▶ [Given request 1]: List every question the blog post on Sarah as a prophetess asks in English, including its title.
▶ [Given request 2]: Pick up the blog post on whether Sarah was a prophetess right after its final line, and keep writing it.
╭─ Given passage
Tuesday, November 03, 2009

Would Hashem condescend to talk to a woman?

This deliberately provocative title is designed to possibly capture the essence of the dispute between a few medieval French exegetes. Was Sarah a prophetess? If so, greater than Avraham? That is what Rashi says:
12. And God said to Abraham, "Be not displeased concerning the lad and concerning your handmaid; whatever Sarah tells you, hearken to her voice, for in Isaac will be called your seed.
יב. וַיֹּאמֶר אֱ־לֹהִים אֶל אַבְרָהָם אַל יֵרַע בְּעֵינֶיךָ עַל הַנַּעַר וְעַל אֲמָתֶךָ כֹּל אֲשֶׁר תֹּאמַר אֵלֶיךָ שָׂרָה שְׁמַע בְּקֹלָהּ כִּי בְיִצְחָק יִקָּרֵא לְךָ זָרַע:
hearken to her voice: (to the voice of the holy spirit within her.) We learn from here that Abraham was inferior to Sarah in prophecy. — [from Exod. Rabbah 1:1, Tan. Shemoth 1]
שמע בקולה: למדנו שהיה אברהם טפל לשרה בנביאות:

This is indeed in Midrash Tanchuma on Shemot:

מה עשה ישמעאל? ש
כשהיה בן ט"ו שנה התחיל להביא צלם מן השוק והיה מצחק בו ועובדו, כמו שראה לאחרים,
מיד, ותרא שרה את בן הגר המצרית אשר ילדה לאברהם מצחק (בראשית כא). ואין צחוק האמור כאן, אלא עבודה כו"ם. שנאמר: וישב העם לאכול ושתו ויקומו לצחק (שמות לב).
╰─
╭─ Recorded data
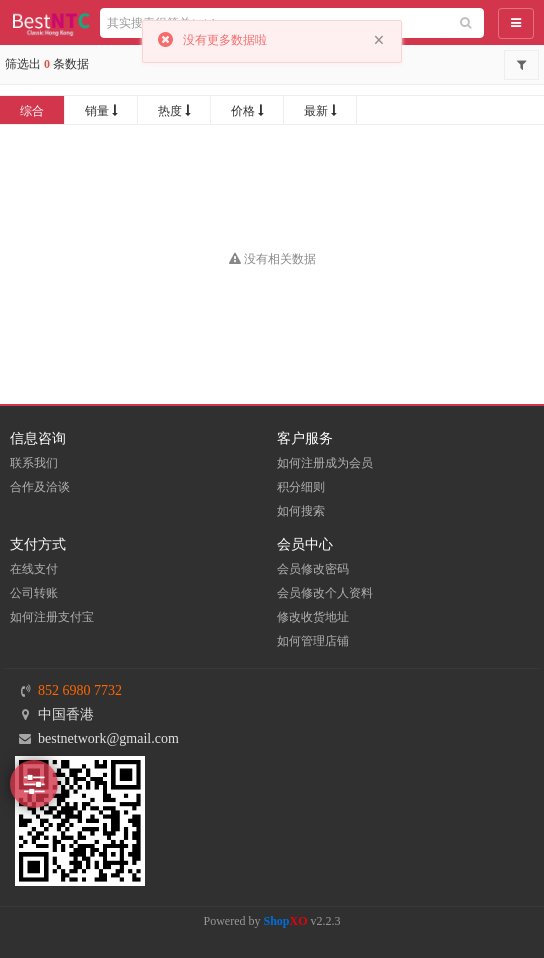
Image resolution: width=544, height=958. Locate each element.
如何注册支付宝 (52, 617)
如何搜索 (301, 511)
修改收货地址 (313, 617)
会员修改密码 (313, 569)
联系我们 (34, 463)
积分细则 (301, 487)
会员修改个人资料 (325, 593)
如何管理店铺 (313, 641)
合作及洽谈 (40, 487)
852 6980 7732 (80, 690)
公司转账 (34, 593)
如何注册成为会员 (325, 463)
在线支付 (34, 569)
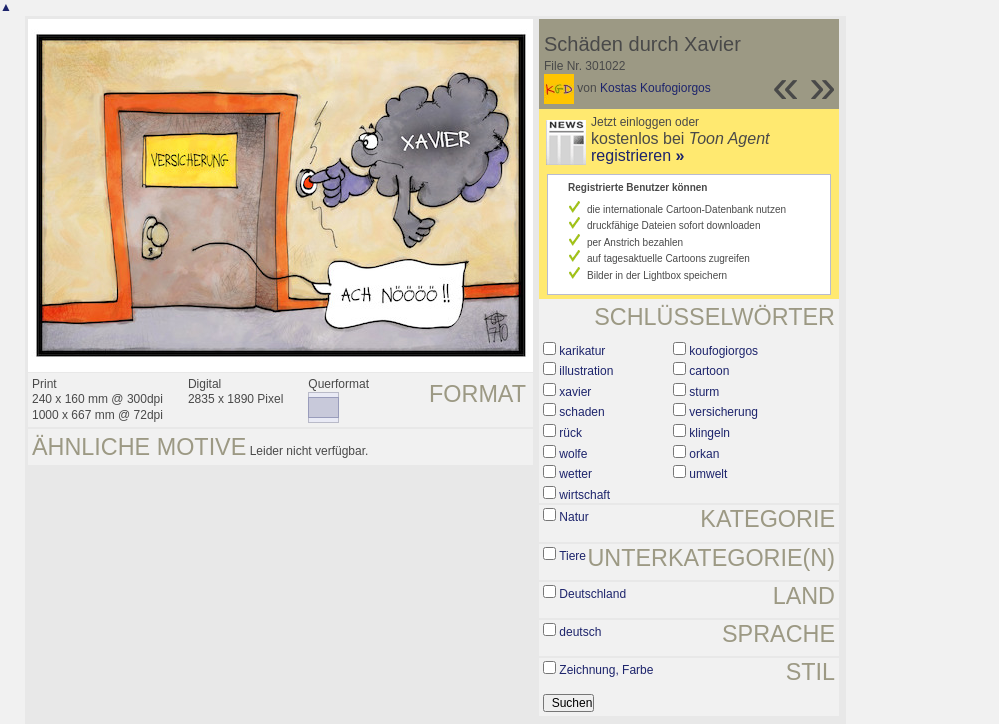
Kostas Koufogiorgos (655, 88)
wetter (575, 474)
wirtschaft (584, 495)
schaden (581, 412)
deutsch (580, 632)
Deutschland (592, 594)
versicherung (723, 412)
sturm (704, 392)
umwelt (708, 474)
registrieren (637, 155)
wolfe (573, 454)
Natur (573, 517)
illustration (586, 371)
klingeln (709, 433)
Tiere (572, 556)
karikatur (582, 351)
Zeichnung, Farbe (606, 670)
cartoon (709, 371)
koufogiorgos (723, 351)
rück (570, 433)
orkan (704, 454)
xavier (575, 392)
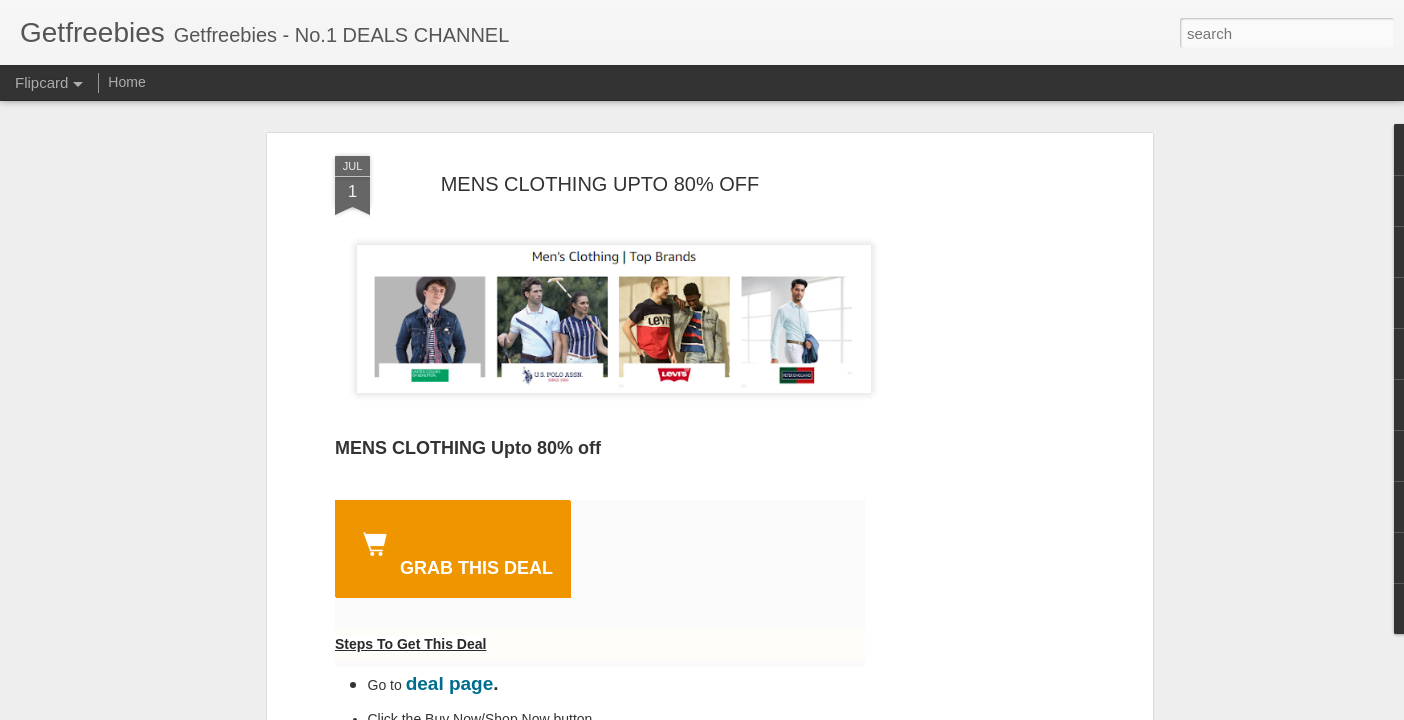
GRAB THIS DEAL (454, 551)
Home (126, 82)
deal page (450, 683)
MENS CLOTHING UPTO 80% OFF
╰─
▶ [Right answer 1]:
- Would Hashem condescend to talk to a woman?
- Was Sarah a prophetess?
- If so, greater than Avraham?

▶ [Right answer 2]:
מיד, ותאמר לאברהם גרש האמה וגו' שמא ילמוד בני אורחותיו.
מיד וירע הדבר מאד בעיני אברהם על אודות בנו, ויאמר אלוהים אל אברהם אל ירע בעיניך וגו' כל אשר תאמר אליך שרה שמע בקולה.

מכאן אתה למד שהיה אברהם טפל לשרה בנביאות.
מיד וישכם אברהם בבקר ויקח לחם וחמת מים וגו'.

So age-old tradition has it that Sarah was an even greater prophetess than Avraham was a prophet.

However, Ralbag decidedly does not appear to maintain that Sarah was a prophetess. For he says that in regard to Avraham, the messengers of Hashem (who were prophets) were not called prophets, for they were not sent to him, for he, Avraham, was a prophet. Presumably, then, there would be no need for an additional prophet to him. But they were sent to Sarah, and that is why they first asked after Sarah's whereabouts before delivering the message. The more than slight implication here is that Sarah was not a prophetess, certainly not on the level of Avraham.

And indeed, a bit later, when discussing that aspect of the narrative in which Hashem tells Avraham to hearken to everything Sarah tells him, Ralbag first gives a practical motivating factor to Sarah, and then states vehinei haya siba meiHashem yitbarach legaresh yishmael mei'al yitzchak shelo yilmad yitzchak mimaasav haraim, veyimna mipnei zeh shleimuto. Thus, this is a pretext. Hashem had His own purposes, which differed from those of Sarah, but in this particular instance they were in alignment.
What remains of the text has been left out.